It is currently possible to obtain a marital deduction for property that is not left outright to a spouse. In fact it is possible to specify that the principal of a client’s estate must pass to his children or some selected party other than the surviving spouse and still obtain the marital deduction. The vehicle for such planning is called a QTIP trust, a trust that holds qualifying terminable interest property. Through a QTIP trust, a client can provide income for life to a spouse but at that spouse’s death the client can be sure it will pass to the person or persons he has selected.
There is a cost to this flexibility and tax deferral; whatever assets remain in the QTIP trust at the surviving spouse’s death must be included in the surviving spouse’s estate just as if the surviving spouse had transferred the property. The problem is (aside from the obvious estate tax and liquidity problem) that this same fiction applies for GST tax purposes. The surviving spouse is treated as if she was the transferor of property, which was really transferred by her husband. This might cause a portion or all of her husband’s GST tax exemption to be wasted.
With a reverse QTIP election, the first spouse to die (David) will be treated as the transferor of both trusts and therefore his GST tax exemption can be allocated to both trusts. The surviving spouse could not use her exemption against the GST tax since she was not the transferor (because of the reverse QTIP election).

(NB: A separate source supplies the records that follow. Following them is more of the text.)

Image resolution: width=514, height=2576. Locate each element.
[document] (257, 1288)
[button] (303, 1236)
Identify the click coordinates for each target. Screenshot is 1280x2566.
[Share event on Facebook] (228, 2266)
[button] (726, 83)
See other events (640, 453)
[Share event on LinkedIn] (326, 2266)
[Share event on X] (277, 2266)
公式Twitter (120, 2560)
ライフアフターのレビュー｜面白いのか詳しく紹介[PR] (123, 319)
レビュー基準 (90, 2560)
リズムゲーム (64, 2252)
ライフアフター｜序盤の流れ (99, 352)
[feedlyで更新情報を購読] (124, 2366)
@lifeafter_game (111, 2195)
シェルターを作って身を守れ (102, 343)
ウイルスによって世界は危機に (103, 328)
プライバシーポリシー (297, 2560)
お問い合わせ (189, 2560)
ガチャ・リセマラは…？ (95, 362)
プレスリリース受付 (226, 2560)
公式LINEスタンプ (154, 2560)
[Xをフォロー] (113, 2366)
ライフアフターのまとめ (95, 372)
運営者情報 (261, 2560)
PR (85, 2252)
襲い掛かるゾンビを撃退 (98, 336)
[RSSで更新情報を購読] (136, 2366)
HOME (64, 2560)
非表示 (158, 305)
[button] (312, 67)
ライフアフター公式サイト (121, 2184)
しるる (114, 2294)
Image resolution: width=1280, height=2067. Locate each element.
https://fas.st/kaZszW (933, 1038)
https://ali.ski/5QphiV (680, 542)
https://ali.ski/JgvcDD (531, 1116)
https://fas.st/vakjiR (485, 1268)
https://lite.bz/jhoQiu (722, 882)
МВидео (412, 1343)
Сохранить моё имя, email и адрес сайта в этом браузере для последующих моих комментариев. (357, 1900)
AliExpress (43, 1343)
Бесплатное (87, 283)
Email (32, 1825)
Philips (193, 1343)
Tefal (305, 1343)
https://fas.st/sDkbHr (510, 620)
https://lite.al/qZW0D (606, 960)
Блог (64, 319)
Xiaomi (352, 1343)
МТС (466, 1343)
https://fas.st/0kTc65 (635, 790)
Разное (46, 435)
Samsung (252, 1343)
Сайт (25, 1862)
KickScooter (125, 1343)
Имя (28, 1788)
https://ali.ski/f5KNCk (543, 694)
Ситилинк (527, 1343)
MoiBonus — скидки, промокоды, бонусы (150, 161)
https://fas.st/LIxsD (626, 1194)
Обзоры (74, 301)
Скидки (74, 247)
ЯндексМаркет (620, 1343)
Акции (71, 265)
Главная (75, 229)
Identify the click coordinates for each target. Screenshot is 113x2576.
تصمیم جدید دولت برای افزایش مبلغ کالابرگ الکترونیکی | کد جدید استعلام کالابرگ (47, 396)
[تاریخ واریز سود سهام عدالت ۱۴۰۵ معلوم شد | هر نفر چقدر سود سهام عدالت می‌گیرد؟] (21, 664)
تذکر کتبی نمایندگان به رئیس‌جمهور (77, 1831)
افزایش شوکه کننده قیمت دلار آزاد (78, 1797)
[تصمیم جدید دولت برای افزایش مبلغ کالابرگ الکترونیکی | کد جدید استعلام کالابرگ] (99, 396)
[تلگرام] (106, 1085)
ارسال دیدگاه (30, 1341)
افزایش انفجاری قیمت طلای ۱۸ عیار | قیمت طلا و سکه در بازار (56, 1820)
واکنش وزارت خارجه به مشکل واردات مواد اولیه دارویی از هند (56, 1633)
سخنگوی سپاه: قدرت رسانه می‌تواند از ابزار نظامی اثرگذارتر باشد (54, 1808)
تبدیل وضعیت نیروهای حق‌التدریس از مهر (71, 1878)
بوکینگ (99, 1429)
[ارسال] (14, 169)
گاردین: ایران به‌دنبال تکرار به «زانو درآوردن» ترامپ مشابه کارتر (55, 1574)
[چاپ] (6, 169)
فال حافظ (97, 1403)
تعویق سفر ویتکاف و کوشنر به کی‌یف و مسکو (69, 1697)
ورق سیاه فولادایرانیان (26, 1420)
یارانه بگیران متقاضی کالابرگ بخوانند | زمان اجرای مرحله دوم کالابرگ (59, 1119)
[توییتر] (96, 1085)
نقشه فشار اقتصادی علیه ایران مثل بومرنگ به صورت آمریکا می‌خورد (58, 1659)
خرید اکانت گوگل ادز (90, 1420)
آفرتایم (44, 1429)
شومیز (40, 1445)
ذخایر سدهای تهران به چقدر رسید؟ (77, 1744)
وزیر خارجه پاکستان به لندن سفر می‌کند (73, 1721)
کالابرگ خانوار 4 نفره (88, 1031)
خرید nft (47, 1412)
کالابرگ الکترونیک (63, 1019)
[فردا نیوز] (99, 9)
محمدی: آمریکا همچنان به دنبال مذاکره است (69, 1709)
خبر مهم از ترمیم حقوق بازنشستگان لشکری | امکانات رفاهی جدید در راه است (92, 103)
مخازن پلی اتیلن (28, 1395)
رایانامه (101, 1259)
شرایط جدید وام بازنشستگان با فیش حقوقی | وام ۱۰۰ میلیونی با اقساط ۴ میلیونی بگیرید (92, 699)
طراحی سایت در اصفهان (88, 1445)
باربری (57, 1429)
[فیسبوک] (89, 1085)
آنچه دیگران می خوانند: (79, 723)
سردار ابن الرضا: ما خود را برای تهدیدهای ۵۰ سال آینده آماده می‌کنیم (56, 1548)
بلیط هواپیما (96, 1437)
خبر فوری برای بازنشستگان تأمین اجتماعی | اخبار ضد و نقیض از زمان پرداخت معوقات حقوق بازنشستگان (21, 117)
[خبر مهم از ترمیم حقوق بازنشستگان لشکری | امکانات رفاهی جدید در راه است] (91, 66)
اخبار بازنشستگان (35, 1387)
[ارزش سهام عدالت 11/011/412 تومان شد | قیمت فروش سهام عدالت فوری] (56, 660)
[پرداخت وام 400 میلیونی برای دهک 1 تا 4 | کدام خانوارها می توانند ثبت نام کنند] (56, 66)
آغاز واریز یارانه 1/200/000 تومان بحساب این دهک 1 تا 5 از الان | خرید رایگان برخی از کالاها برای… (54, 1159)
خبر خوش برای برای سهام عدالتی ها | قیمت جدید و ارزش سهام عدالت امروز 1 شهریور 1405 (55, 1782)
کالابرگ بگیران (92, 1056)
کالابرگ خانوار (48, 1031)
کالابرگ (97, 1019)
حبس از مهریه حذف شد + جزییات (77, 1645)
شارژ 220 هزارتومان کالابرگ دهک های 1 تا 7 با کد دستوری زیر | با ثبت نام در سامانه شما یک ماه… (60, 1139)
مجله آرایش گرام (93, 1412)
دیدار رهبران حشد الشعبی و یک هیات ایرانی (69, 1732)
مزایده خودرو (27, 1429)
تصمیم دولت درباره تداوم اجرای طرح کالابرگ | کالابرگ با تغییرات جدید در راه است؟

Perhaps a better course of action to fully utilize both spouse’s GST tax exemptions would be to split the QTIP trust into two trusts, one by formula equal to the amount of the GST tax exemption left after funding the CEBT and the other equal to the remaining estate. The predeceased spouse’s estate would make a reverse QTIP election and wipe out the GST tax in the first trust. The surviving spouse could then apply her exemption to this second trust since she would be treated as its creator. In this way, all trusts have been fully sheltered from GST tax. This splitting of trusts for the purpose of making a reverse QTIP election must be made before the due date of the estate tax return of the first spouse to die.